Mid-market cases, with liabilities from $10 million to $50 million, drove first-quarter activity, representing approximately two-thirds of total case volume. Larger cases, with more than $100 million in liabilities, remained flat, with three filings in each of the last three quarters.

Senior care and clinics/physicians accounted for two-thirds of the first-quarter volume, with each posting four filings. Pharmaceutical filings increased modestly to two cases following zero filings in the fourth quarter of 2025. Senior care and pharmaceuticals together continue to account for nearly half of all health care bankruptcy filings since 2019.

Merger and acquisition activity rebounded in the first quarter as providers pursue strategic positioning and prepare for the impact of the One Big Beautiful Bill Act.
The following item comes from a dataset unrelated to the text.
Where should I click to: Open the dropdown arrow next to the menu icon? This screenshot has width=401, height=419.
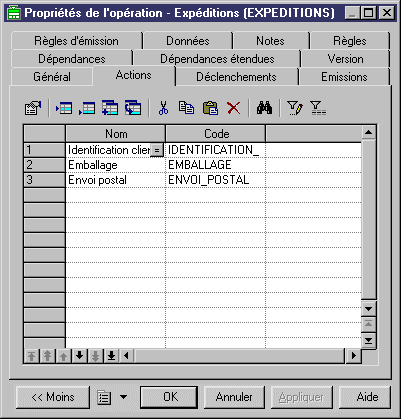[x=123, y=397]
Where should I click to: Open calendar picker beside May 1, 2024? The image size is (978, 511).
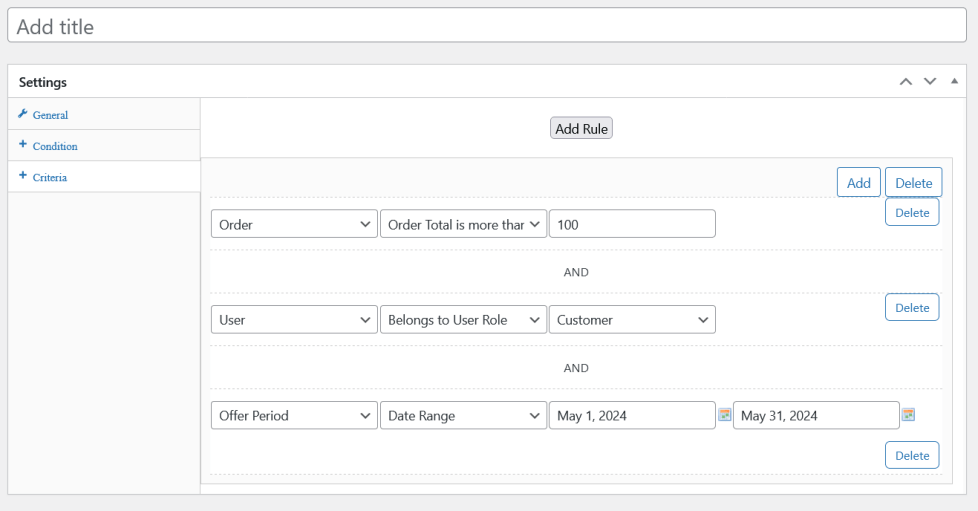click(724, 415)
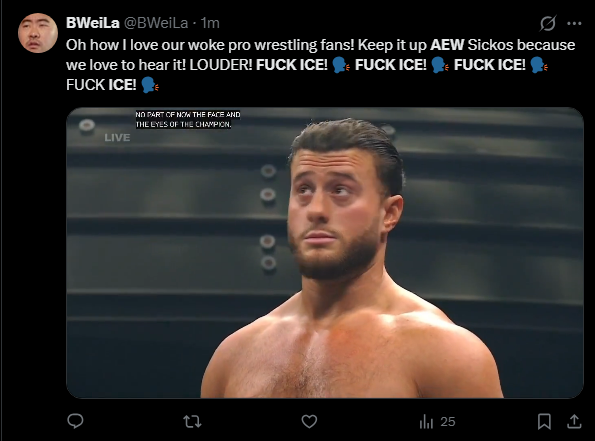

Twenty-two hospital and health system transactions were announced, which was the highest first-quarter volume since 2020.
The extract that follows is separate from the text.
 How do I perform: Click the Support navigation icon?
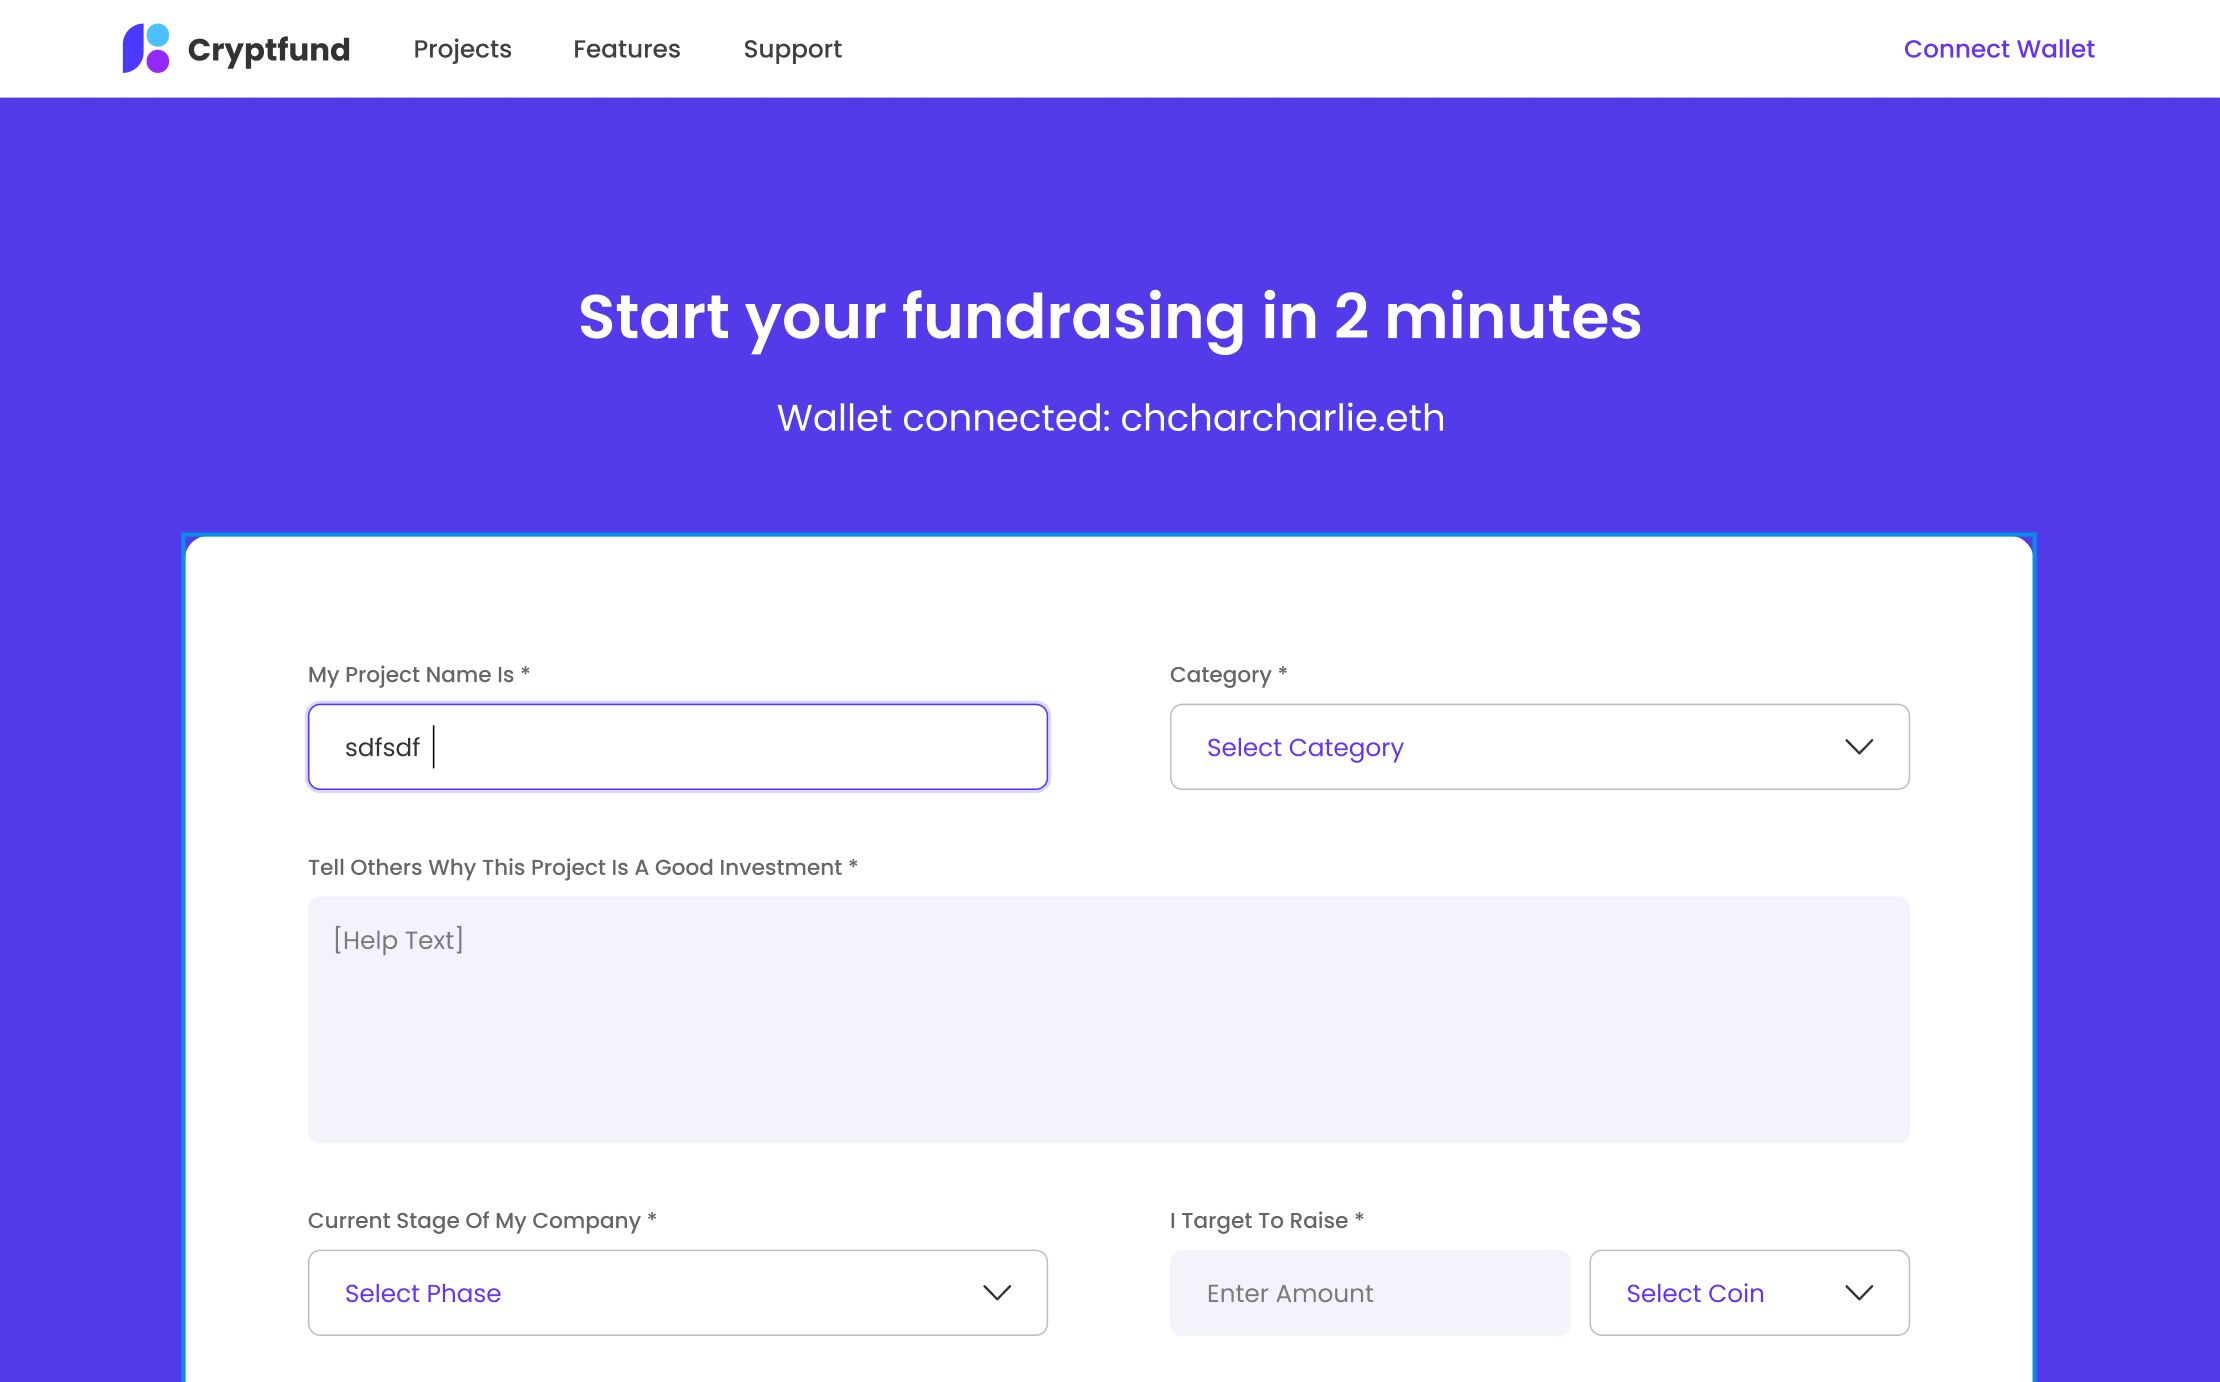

The report cited several factors that likely will drive the activity through the remainder of 2026:

  • Medicaid funding and coverage losses. Federal Medicaid spending is projected to fall by $964 billion over 10 years, including $392 billion in cuts to supplemental provider funding and $326 billion from coverage losses because of work requirements. The largest federal health spending cut in history primarily will affect safety-net providers with a high government payor mix and reliance on supplemental payments, as well as providers serving working-age populations.
  • Widening gap between haves and have-nots. Non-profit hospital credit quality is trifurcated, according to Fitch. The top 20% have strong balance sheets and are located in growth markets; the middle 65% are stagnating; and the bottom 15% are deteriorating. This divide is expected to widen as industry headwinds increase pressure.
  • Pressure on and from payors. Hospital claim denials reportedly have increased by 12% (inpatient) and 14% (outpatient) from 2024 to 2025, with greater denial volumes also accompanying an uptick in payer's audits. A 2025 survey found 41% of providers now see denial rates of 10% or greater. Insurers cite increasing costs and risks as the reason to hike premiums by a median rate of 18% nationally in 2026.
  • Labor and supply cost pressures. Hospital expenses remained elevated entering 2026, with cost pressure broadening across labor and non-labor. Although an imminent medicine shortage is unlikely given inventory levels, generic drugs and supply costs are increasing. Median health care staff pay rose 4.3% in 2025, up from 2.7% in 2024, reflecting continued labor market strain.